Prompt:
Output only the lines from the line holding "Open site information icon in address bar" through the close of the records, exactly as they appear, with all pictures omitted.

[Collected data entries]
_ _ _

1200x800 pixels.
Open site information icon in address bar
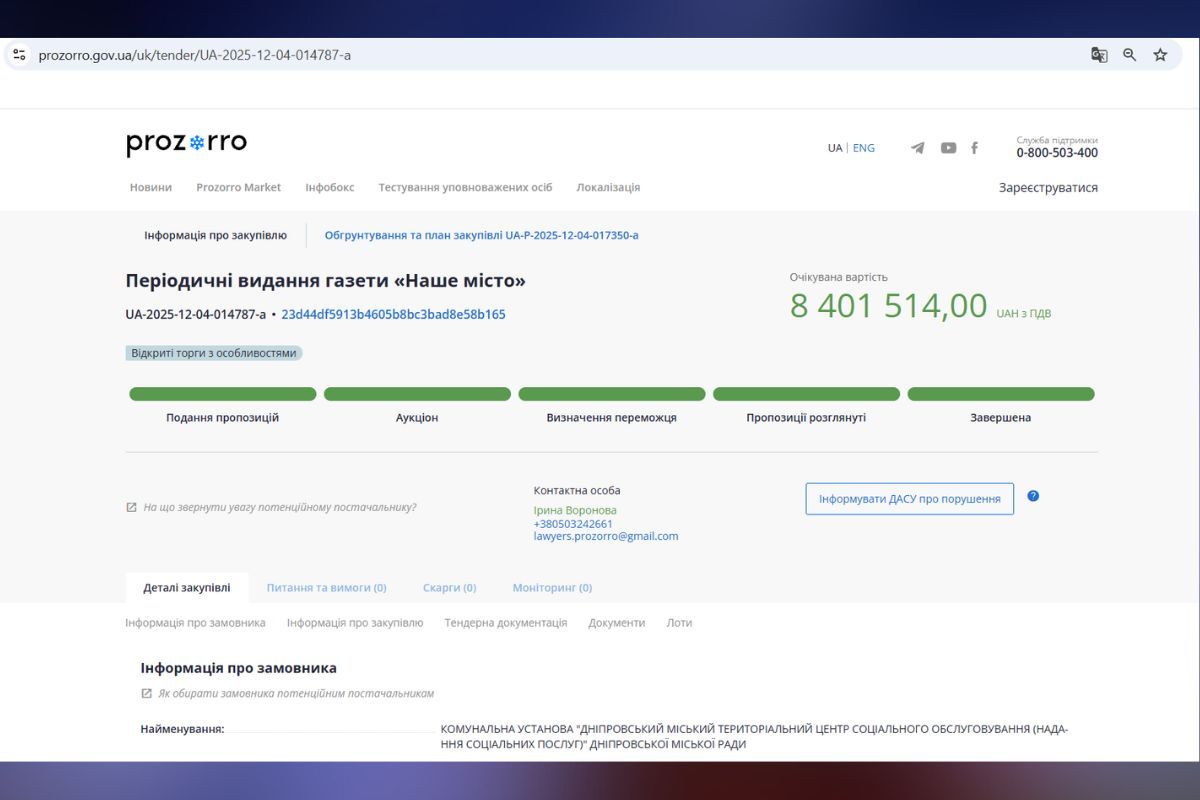[x=19, y=55]
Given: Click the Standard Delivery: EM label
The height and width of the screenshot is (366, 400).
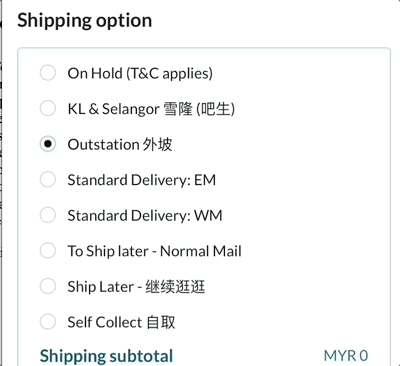Looking at the screenshot, I should click(142, 180).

_ _ _

Exercise answer:
Open site information icon in address bar
[x=19, y=55]
Given: Click the Standard Delivery: EM label
The height and width of the screenshot is (366, 400).
Looking at the screenshot, I should click(142, 180).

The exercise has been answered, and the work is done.